Google is a company that knows just about all there is to know about you. Whereas Facebook is the poster child for what can go wrong when a corporation knows the ins and outs of your life, it’s Google that is arguably the most scary, depending on your point of view.

Some people are genuinely concerned about what Google knows and more importantly, what it is doing with that information while others see it as a fair trade off for the features and software capabilities that are offered in return, largely for free.

One source of information that Google has long been accused of mining is email, thanks to its Gmail service. However, Google said last year that it was not going to scan users’ personal emails for advertising purposes, which is great news. The not-so-great news is that this doesn’t extend as far as third-parties.

If you’re a Gmail user, particularly on iOS, then there is a good chance that you are using a third-party email app thanks to Google’s decision to remove push capabilities for iOS as a whole and the stock Mail app in particular. Where third-party apps can fill the gap here is to sign into your email account and then act as an intermediary, picking up new emails and then sending you their own push notifications.

For this to happen, the apps need free rein over your data, and it’s here where things get a little sticky.

As the Wall Street Journal points out, there are hundreds of third-party apps, and by extension, developers, which have access to our emails thanks to the way Gmail works. It’s not just automated scanning either, with the report citing examples where humans have gotten in on the act.
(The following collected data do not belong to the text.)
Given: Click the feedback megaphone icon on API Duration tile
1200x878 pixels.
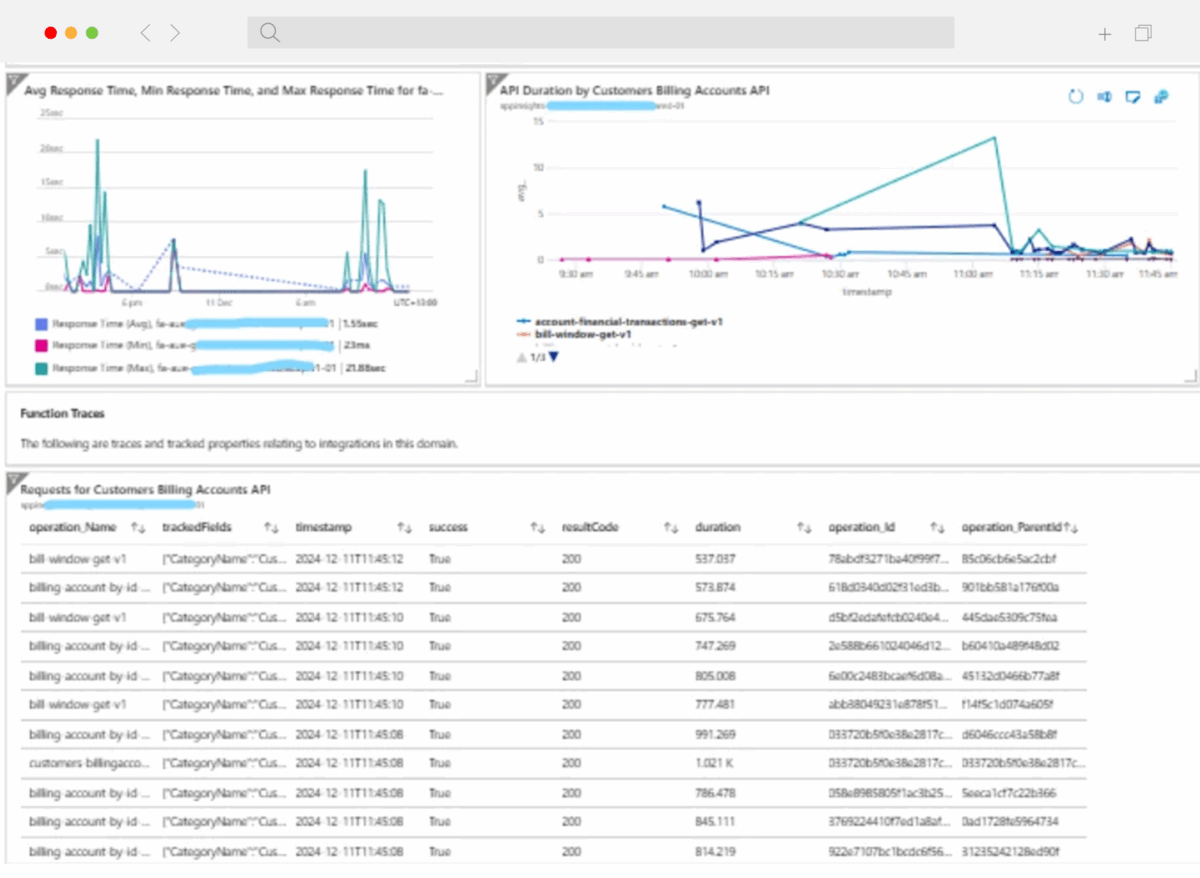Looking at the screenshot, I should point(1104,97).
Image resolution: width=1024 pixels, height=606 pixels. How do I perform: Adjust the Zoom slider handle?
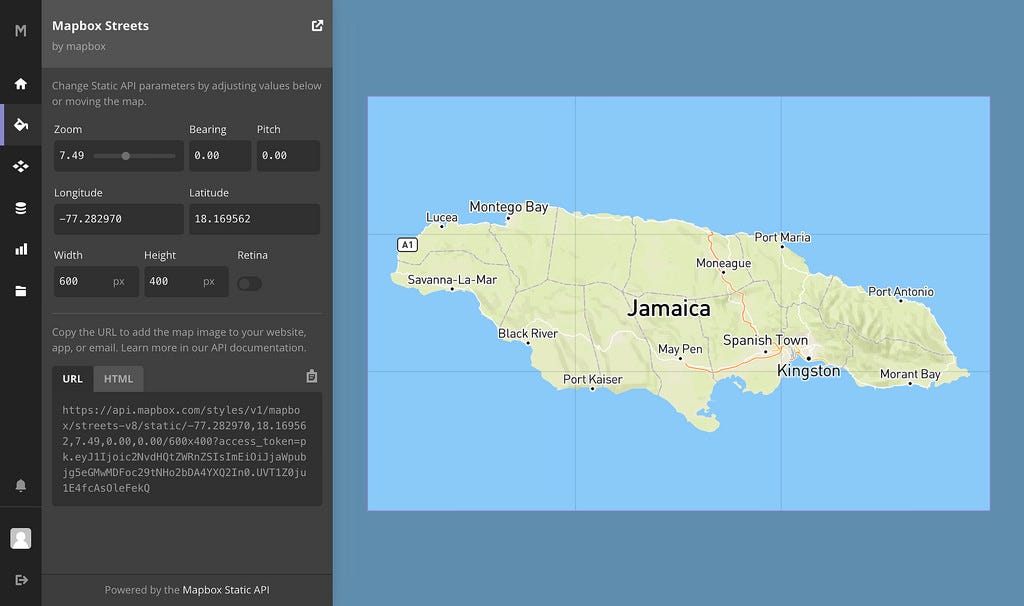coord(126,156)
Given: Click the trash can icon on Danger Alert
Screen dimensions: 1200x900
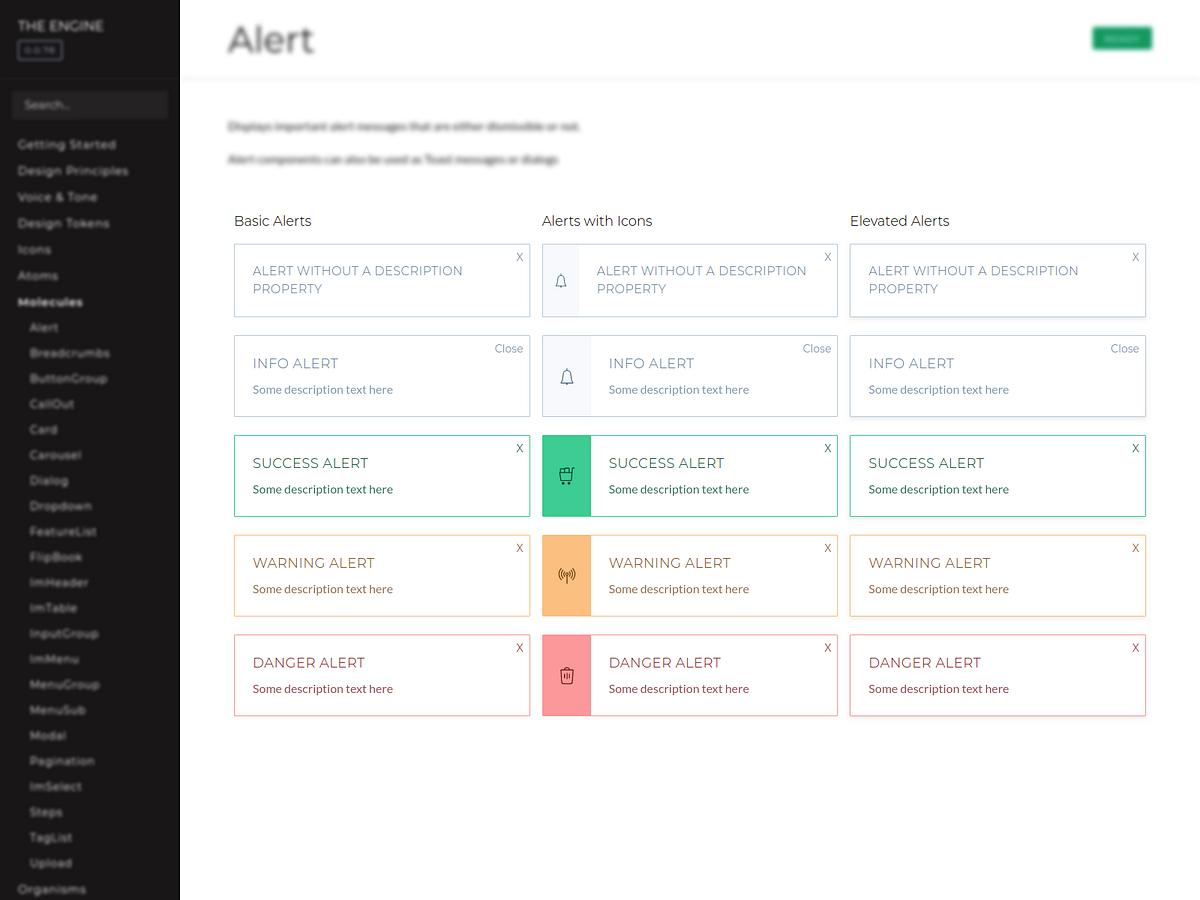Looking at the screenshot, I should coord(566,675).

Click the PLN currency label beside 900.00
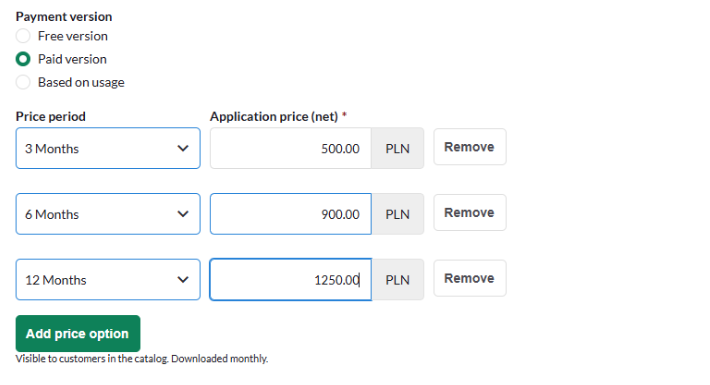[x=398, y=214]
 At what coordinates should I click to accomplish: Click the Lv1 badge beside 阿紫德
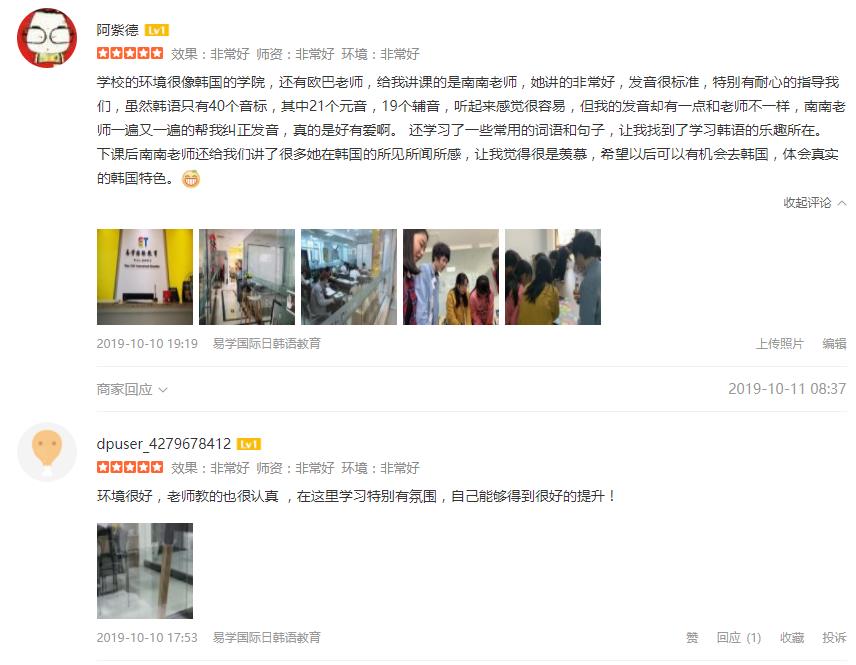157,30
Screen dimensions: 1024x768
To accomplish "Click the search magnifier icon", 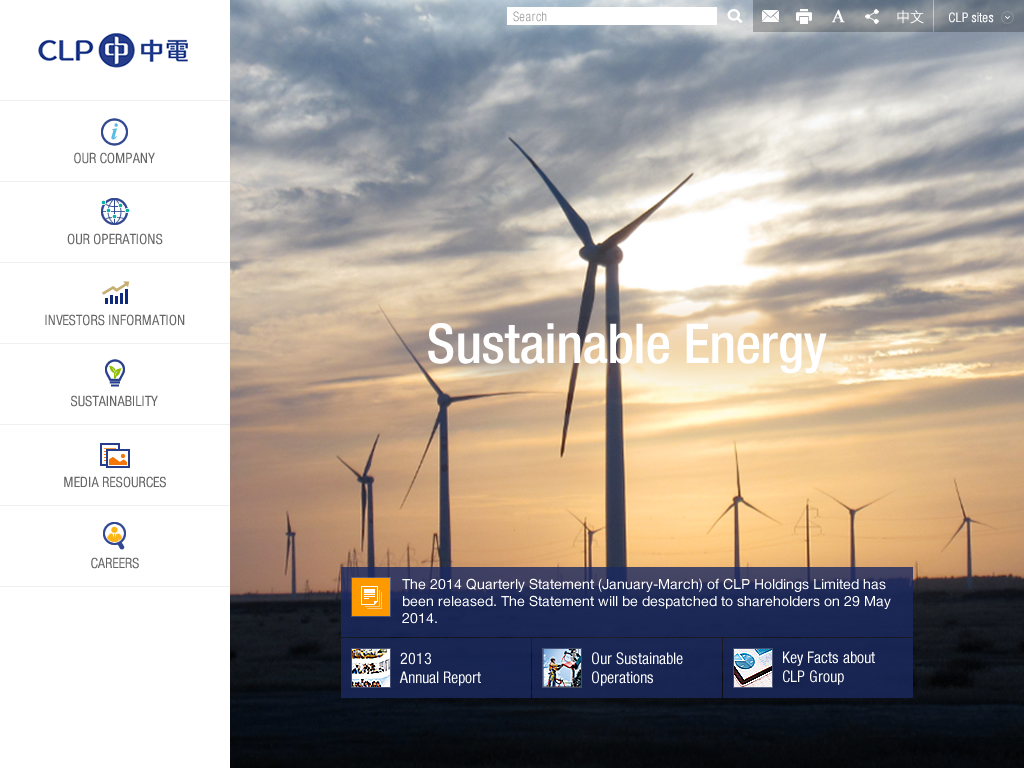I will click(735, 16).
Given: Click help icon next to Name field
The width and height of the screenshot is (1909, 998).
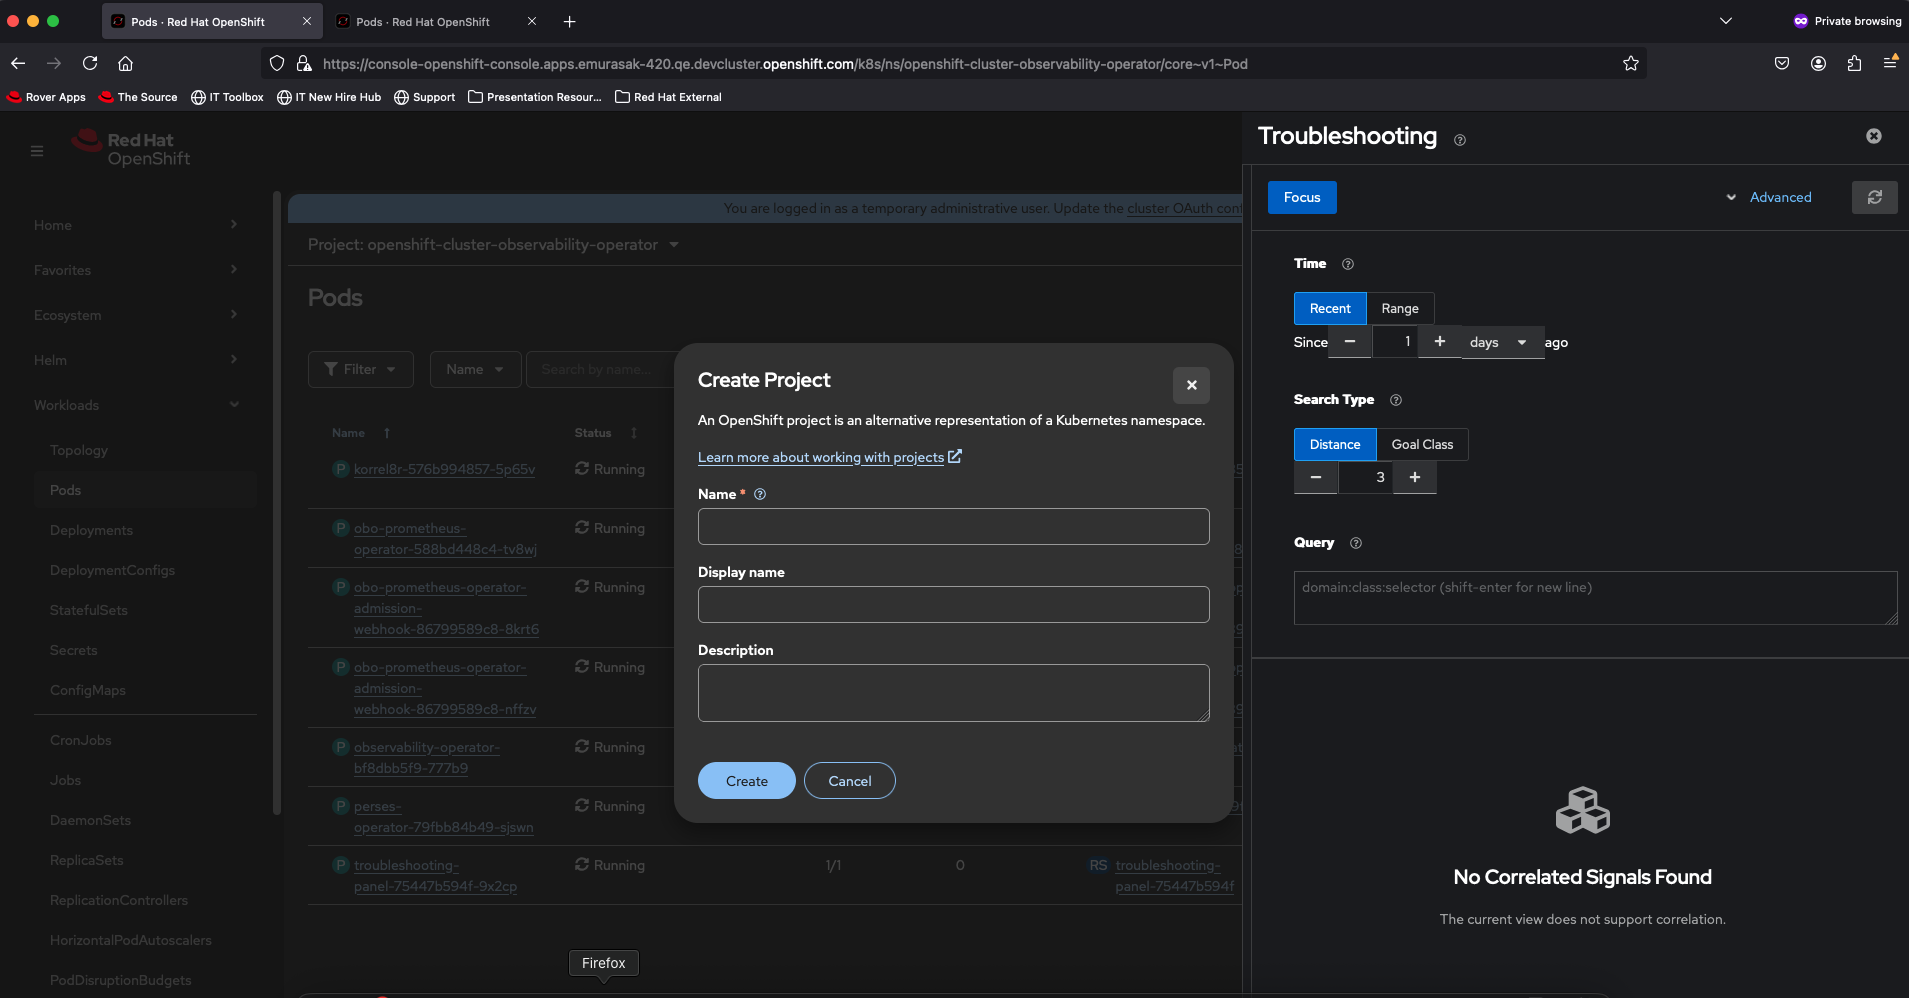Looking at the screenshot, I should (760, 494).
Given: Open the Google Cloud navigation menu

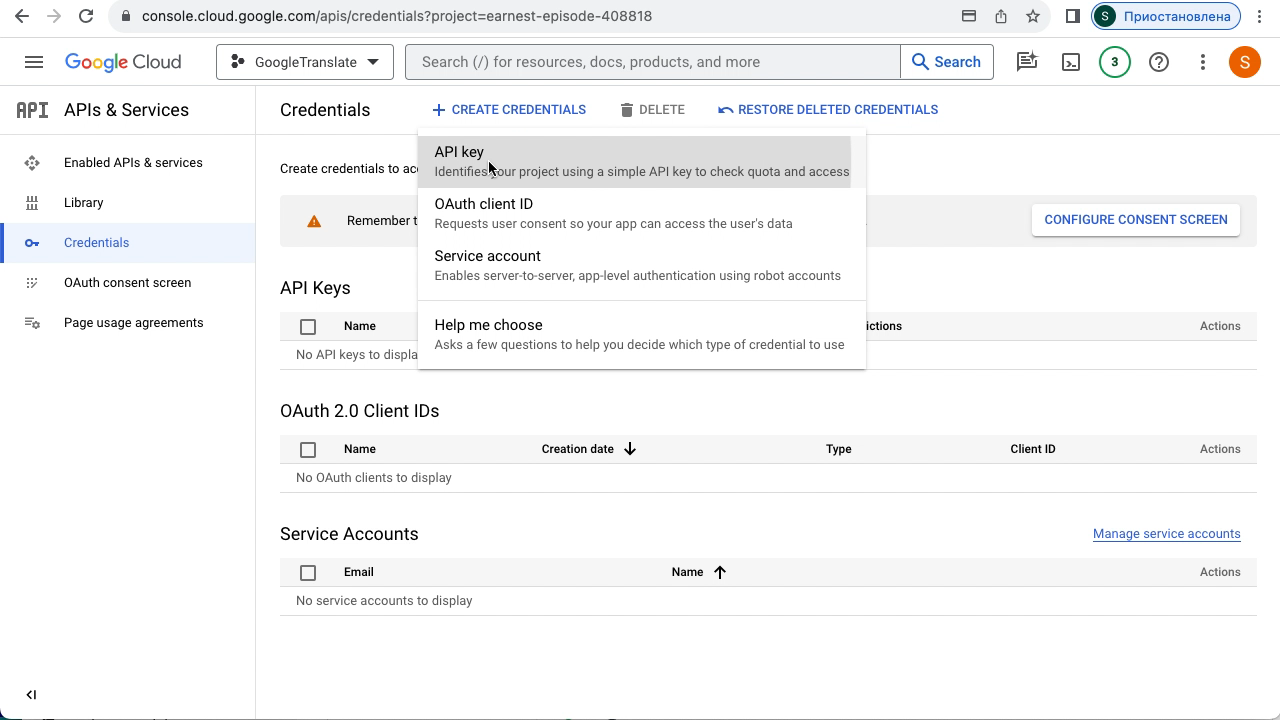Looking at the screenshot, I should click(33, 62).
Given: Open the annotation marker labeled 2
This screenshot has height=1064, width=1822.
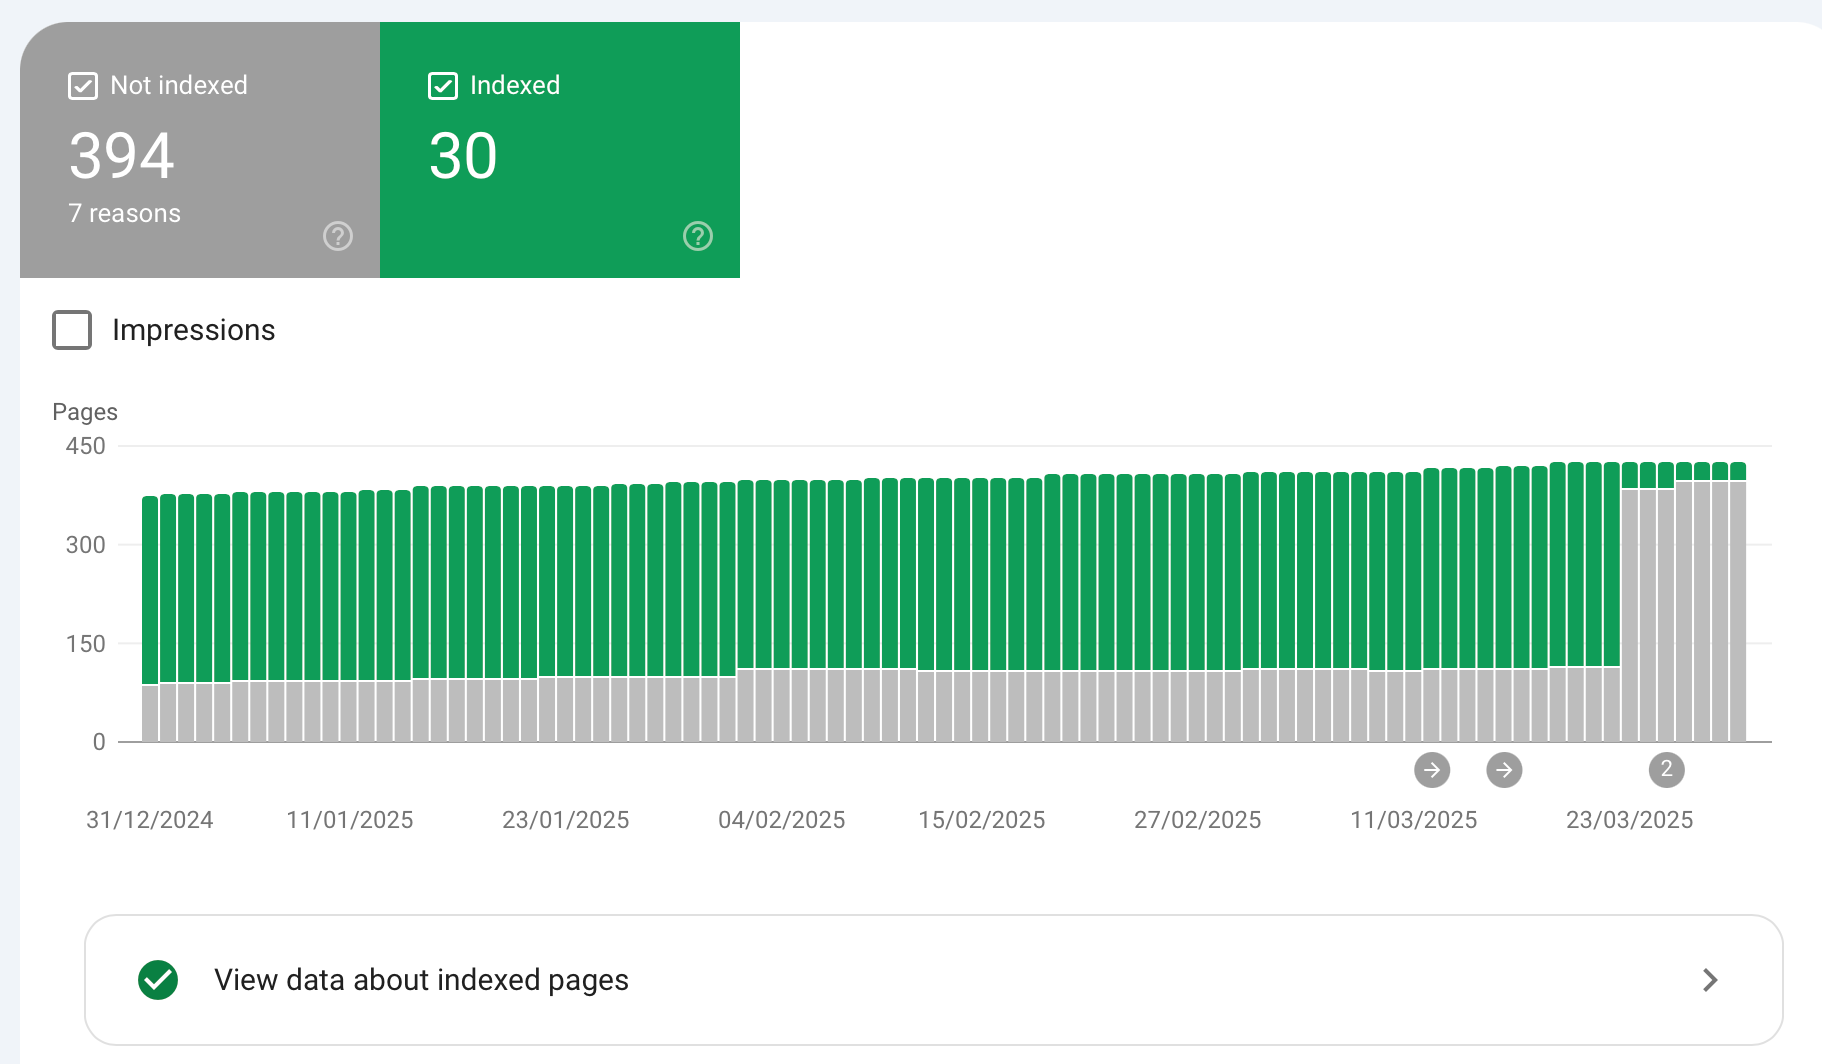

One of those companies is Return Path Inc., which collects data for marketers by scanning the inboxes of more than two million people who have signed up for one of the free apps in Return Path’s partner network using a Gmail, Microsoft Corp. or Yahoo email address. Computers normally do the scanning, analyzing about 100 million emails a day. At one point about two years ago, Return Path employees read about 8,000 unredacted emails to help train the company’s software, people familiar with the episode say…

Letting employees read user emails has become “common practice” for companies that collect this type of data, says Thede Loder, the former chief technology officer at eDataSource Inc., a rival to Return Path. He says engineers at eDataSource occasionally reviewed emails when building and improving software algorithms.

“Some people might consider that to be a dirty secret,” says Mr. Loder. “It’s kind of reality.”

It’s not just email apps, either. If you sign into a service or app with your Google account, then you could be giving the keys to your emails to strangers, and that’s never good news. Thankfully, you can fight back by heading over to myaccount.google.com/permissions and removing access that has been granted to anything you don’t use, or need. We’d suggest doing that sooner rather than later – I know I will be!